If anything arose from this horrific, real-time encounter with the racism that threatens once again to splinter our country, it would be that “Where Do We Go From Here,” and other titles old and new that address racism head-on are selling faster than they can be printed. We are “woke” in a whole new way. Will it be enough to see in our lifetime the prophetic blueprint for change King offered just a year before he was assassinated?

“A true revolution of value will soon cause us to question the fairness and justice of many of our past and present policies. We are called to play the Good Samaritan on life’s roadside; but that will be only an initial act. One day the whole Jericho Road must be transformed so that men and women will not be beaten and robbed as they make their journey through life.”

“True compassion is more than flinging a coin to a beggar; it understands that an edifice which produces beggars needs restructuring.”

“A true revolution of values will soon look uneasily on the glaring contrast of poverty and wealth. With righteous indignation, it will look at thousands of working people displaced from their jobs with reduced incomes as a result of automation [and coronavirus which has disproportionately sickened and killed Black people] while the profits of the employers remain intact and say: ‘This is not just.’”

“It will look across the oceans and see individual capitalists of the West investing huge sums of money in Asia, Africa and South America, only to take the profits out with no concern for the social betterment of the countries and say: ‘This is not just.’”

“The Western arrogance of feeling that it has everything to teach others and nothing to learn from them is not just.”

“A true revolution of values will lay hands on the world order and say of war: ‘This way of settling differences is not just … of sending men home … physically handicapped and psychologically deranged cannot be reconciled with wisdom, justice and love. A nation that continues year after year to spend more money on military defense than on programs of social uplift is approaching spiritual death.’”

“America, the richest and most powerful nation in the world, can well lead the way in this revolution of values.”

” – There is nothing to prevent us from paying adequate wages to schoolteachers, social workers and other servants of the public to ensure that we have the best available personnel in these positions which are charged with the responsibility of guiding our future generations.

“– There is nothing but a lack of social vision to prevent us from paying an adequate wage to every American citizen whether he be a hospital worker, laundry worker, maid or day laborer.

“– There is nothing except shortsightedness to prevent us from guaranteeing an annual minimum – and livable – income for every American family.

“– There is nothing, except a tragic death wish, to prevent us from reordering our priorities so that the pursuit of peace will take precedence over the pursuit of war.

“– There is nothing to keep us from remolding a recalcitrant status quo with bruised hands until we have fashioned it into a brotherhood.”

(Shutterstock image)

Chaos or community? That was the question Martin Luther King Jr. posed in his final days with us.

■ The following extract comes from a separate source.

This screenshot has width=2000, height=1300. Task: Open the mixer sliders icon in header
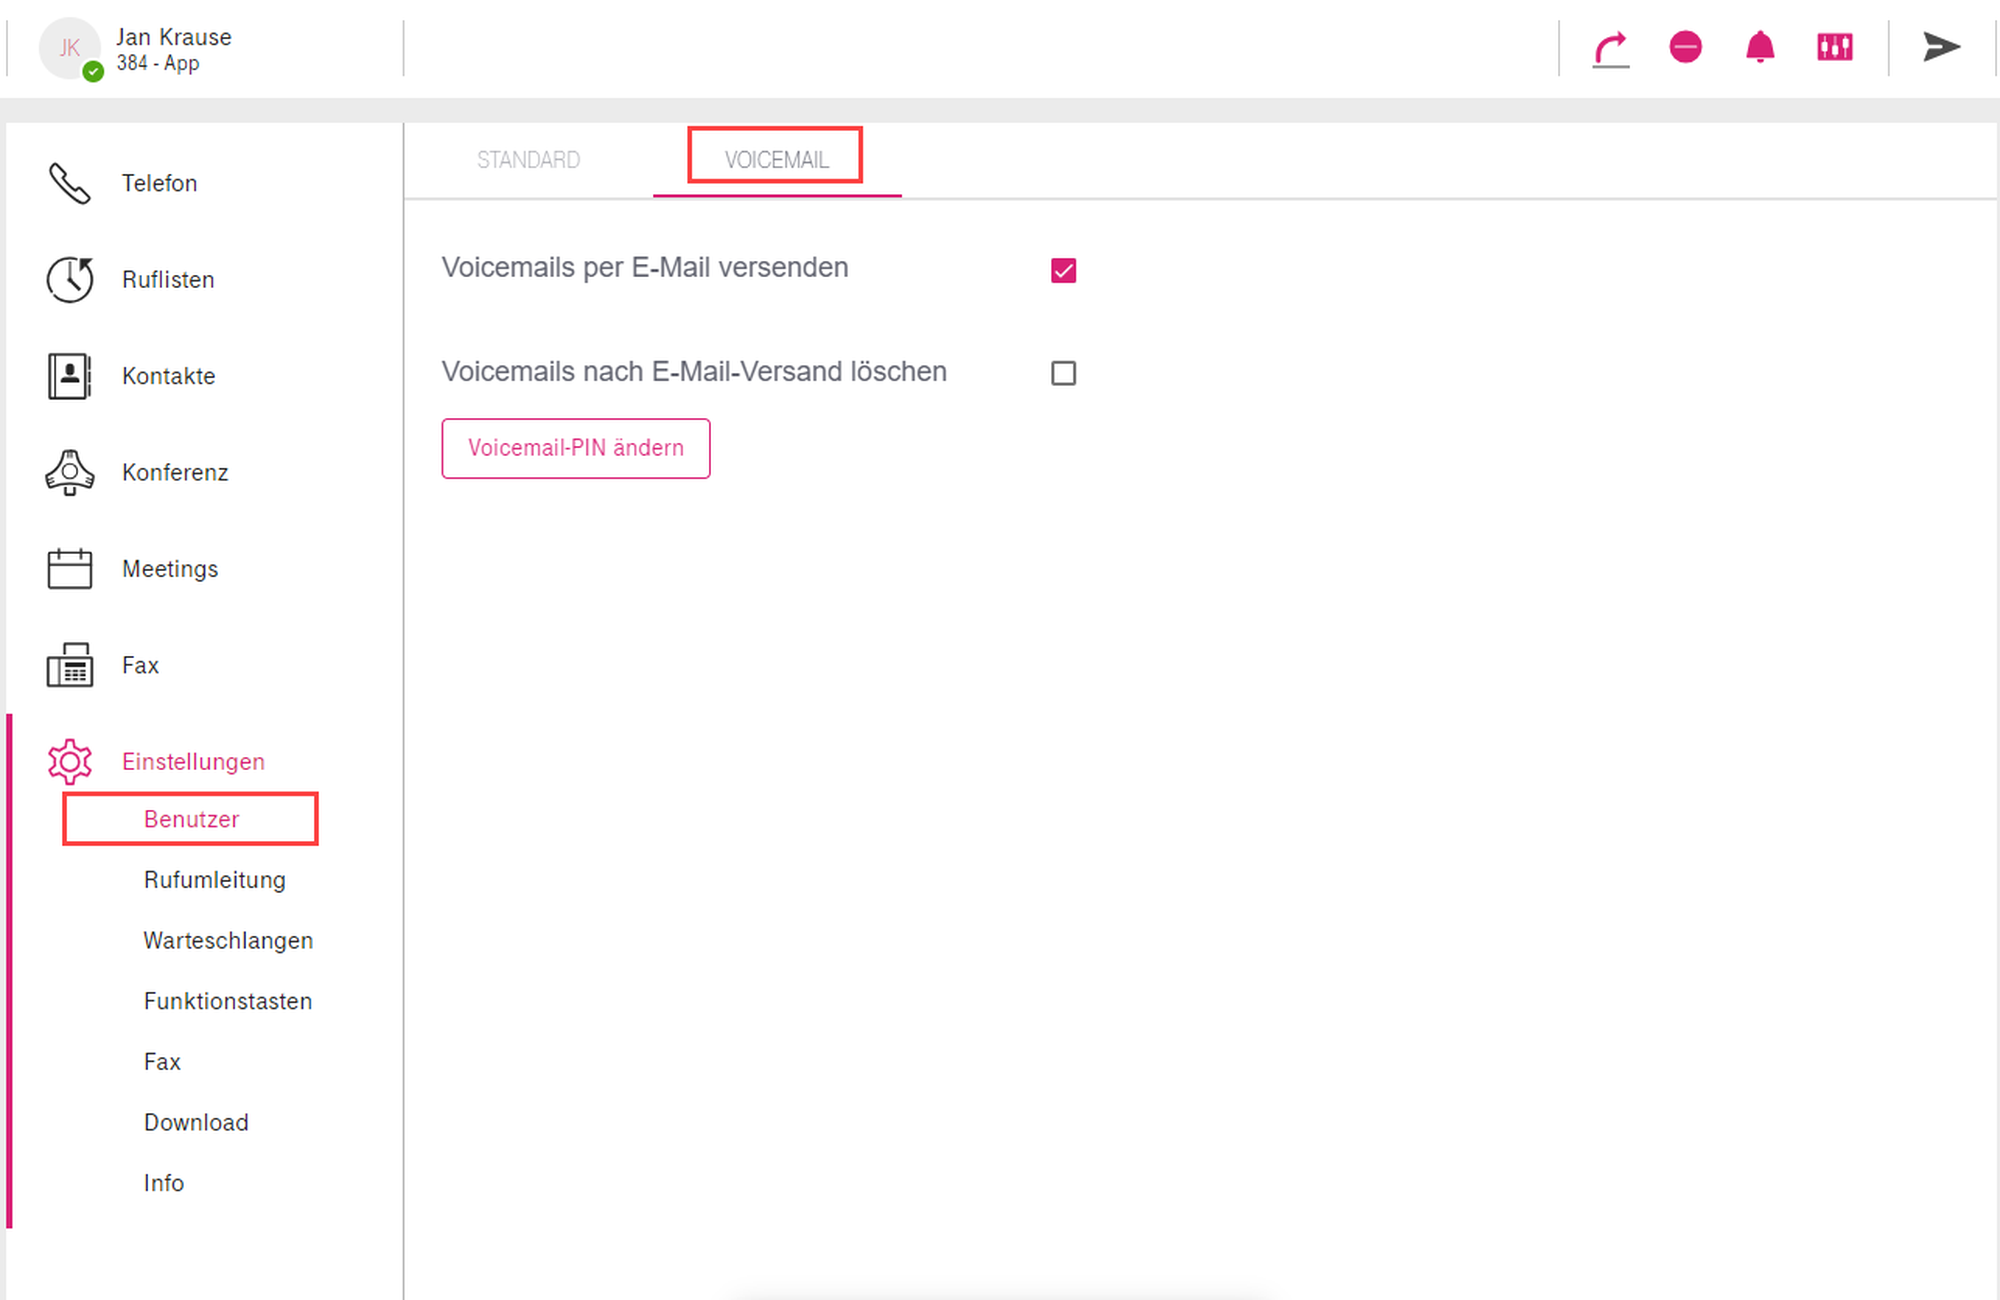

With chaos upon us in a way few of us alive today have ever seen, “Now is the time to lift our nation from the quicksand of racial injustice to the solid rock of brotherhood.”

This was King’s call to action on the steps of the Lincoln Memorial in 1963. Using the momentum of the present moment we must honor his life and martyrdom by making his dream a reality. Now. The time for incremental change – given in particular the rapid advancement of climate change, which is inextricably linked to the rapidly expanding chasm between unbounded wealth and poverty and injustice – appears to be used up.